(Saved entries)
Start of Block
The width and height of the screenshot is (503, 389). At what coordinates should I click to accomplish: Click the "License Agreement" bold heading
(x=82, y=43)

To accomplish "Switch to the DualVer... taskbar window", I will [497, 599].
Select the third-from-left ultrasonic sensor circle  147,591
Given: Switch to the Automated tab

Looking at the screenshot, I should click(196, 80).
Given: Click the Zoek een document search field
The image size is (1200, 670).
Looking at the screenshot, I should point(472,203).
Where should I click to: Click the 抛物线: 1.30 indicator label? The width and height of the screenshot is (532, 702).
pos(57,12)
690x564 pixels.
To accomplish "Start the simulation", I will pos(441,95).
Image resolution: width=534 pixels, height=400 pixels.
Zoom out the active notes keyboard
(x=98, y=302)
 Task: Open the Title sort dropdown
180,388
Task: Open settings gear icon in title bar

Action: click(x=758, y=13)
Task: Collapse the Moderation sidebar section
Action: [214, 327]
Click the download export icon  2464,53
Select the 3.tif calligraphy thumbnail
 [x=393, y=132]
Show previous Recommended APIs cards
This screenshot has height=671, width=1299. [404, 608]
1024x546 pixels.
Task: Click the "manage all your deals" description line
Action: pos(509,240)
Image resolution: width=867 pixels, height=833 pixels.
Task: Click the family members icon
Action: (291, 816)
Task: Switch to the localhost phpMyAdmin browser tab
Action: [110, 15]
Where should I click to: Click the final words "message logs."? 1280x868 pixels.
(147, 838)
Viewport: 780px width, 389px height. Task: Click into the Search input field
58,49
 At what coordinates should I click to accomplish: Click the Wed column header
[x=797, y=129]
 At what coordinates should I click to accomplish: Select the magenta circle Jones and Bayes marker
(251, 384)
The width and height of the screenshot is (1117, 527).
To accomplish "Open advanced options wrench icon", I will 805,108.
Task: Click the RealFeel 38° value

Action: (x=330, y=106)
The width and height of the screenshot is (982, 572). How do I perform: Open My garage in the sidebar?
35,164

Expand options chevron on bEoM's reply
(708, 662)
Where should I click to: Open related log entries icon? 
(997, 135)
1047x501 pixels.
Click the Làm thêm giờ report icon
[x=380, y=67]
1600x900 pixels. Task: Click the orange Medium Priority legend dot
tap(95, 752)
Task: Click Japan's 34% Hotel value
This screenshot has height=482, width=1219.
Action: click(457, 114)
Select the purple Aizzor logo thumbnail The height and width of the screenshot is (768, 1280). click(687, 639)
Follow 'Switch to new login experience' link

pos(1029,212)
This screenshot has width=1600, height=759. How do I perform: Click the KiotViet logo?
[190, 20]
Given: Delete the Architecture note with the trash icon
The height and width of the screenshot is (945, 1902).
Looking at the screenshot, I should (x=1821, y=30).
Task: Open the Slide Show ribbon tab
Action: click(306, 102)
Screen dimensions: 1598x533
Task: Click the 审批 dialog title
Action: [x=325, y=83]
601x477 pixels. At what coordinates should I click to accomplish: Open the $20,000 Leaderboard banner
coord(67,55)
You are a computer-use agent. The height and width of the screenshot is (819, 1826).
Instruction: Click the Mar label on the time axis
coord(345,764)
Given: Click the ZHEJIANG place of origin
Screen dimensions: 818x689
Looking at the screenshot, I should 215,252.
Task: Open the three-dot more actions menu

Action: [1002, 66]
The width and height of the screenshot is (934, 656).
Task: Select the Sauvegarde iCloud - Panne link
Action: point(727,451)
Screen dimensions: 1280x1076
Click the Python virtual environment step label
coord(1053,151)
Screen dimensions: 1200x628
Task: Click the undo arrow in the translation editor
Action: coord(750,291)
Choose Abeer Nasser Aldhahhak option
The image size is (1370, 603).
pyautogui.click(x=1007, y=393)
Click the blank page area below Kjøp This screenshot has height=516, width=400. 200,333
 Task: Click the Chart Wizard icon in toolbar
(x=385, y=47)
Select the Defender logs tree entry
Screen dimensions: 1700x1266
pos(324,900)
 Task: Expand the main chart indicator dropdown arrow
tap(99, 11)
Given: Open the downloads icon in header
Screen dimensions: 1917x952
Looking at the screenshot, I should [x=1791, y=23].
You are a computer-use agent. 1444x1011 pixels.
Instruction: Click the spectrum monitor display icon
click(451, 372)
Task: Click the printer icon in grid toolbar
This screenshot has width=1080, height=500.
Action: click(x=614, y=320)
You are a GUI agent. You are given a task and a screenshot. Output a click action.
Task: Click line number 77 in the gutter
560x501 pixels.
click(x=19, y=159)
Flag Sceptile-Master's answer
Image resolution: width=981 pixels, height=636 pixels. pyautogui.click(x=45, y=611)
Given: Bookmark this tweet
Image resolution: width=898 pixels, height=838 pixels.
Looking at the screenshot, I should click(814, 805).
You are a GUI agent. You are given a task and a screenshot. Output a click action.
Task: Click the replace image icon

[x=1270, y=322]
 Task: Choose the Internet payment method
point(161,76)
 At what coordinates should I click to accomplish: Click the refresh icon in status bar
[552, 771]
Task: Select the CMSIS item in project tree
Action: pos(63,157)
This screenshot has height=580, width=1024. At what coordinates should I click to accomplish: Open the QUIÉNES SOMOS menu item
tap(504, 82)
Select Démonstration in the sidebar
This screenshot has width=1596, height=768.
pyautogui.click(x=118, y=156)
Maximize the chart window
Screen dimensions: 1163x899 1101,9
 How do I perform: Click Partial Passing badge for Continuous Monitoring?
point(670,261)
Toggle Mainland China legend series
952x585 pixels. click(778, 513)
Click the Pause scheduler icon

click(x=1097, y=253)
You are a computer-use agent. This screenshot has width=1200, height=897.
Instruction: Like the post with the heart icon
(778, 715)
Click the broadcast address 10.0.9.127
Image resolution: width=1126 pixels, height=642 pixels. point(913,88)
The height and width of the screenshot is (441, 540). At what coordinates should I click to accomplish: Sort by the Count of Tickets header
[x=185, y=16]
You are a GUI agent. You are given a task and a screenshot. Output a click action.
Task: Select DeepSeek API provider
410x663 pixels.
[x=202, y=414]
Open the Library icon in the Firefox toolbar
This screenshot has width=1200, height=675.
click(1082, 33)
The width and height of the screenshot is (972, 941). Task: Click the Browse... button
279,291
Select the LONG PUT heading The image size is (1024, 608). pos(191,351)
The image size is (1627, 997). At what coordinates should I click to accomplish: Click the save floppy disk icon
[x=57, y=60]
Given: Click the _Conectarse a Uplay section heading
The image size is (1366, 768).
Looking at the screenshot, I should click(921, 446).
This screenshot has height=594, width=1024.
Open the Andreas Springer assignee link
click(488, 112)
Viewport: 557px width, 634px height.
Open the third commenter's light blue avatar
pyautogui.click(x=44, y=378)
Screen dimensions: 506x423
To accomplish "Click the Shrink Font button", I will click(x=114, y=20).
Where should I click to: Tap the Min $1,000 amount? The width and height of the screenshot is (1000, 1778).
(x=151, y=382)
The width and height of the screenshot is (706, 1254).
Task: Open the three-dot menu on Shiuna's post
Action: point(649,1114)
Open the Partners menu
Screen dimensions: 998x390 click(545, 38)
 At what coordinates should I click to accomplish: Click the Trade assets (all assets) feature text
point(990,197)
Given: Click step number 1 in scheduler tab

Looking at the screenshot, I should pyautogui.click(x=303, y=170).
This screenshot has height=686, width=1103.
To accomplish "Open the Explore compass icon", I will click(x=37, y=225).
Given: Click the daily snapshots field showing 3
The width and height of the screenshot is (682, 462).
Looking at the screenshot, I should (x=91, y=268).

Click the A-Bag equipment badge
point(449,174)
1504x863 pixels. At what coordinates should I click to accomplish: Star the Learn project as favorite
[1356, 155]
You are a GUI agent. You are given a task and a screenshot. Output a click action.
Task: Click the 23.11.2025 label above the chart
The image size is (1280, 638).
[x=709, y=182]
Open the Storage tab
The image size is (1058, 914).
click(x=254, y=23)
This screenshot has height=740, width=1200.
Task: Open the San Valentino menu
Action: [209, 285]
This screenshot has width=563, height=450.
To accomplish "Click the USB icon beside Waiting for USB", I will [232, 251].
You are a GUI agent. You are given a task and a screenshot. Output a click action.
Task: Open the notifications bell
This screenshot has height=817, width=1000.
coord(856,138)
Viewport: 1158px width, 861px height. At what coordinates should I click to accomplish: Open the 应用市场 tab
End of Block
**Aim of the task**
Among the entries above, locate the lines containing "Task: Expand the" and "Task: Click the printer icon in grid toolbar", and transcribe exactly those two lines and all lines between.

**Result**
 Task: Expand the main chart indicator dropdown arrow
tap(99, 11)
Given: Open the downloads icon in header
Screen dimensions: 1917x952
Looking at the screenshot, I should [x=1791, y=23].
You are a computer-use agent. 1444x1011 pixels.
Instruction: Click the spectrum monitor display icon
click(451, 372)
Task: Click the printer icon in grid toolbar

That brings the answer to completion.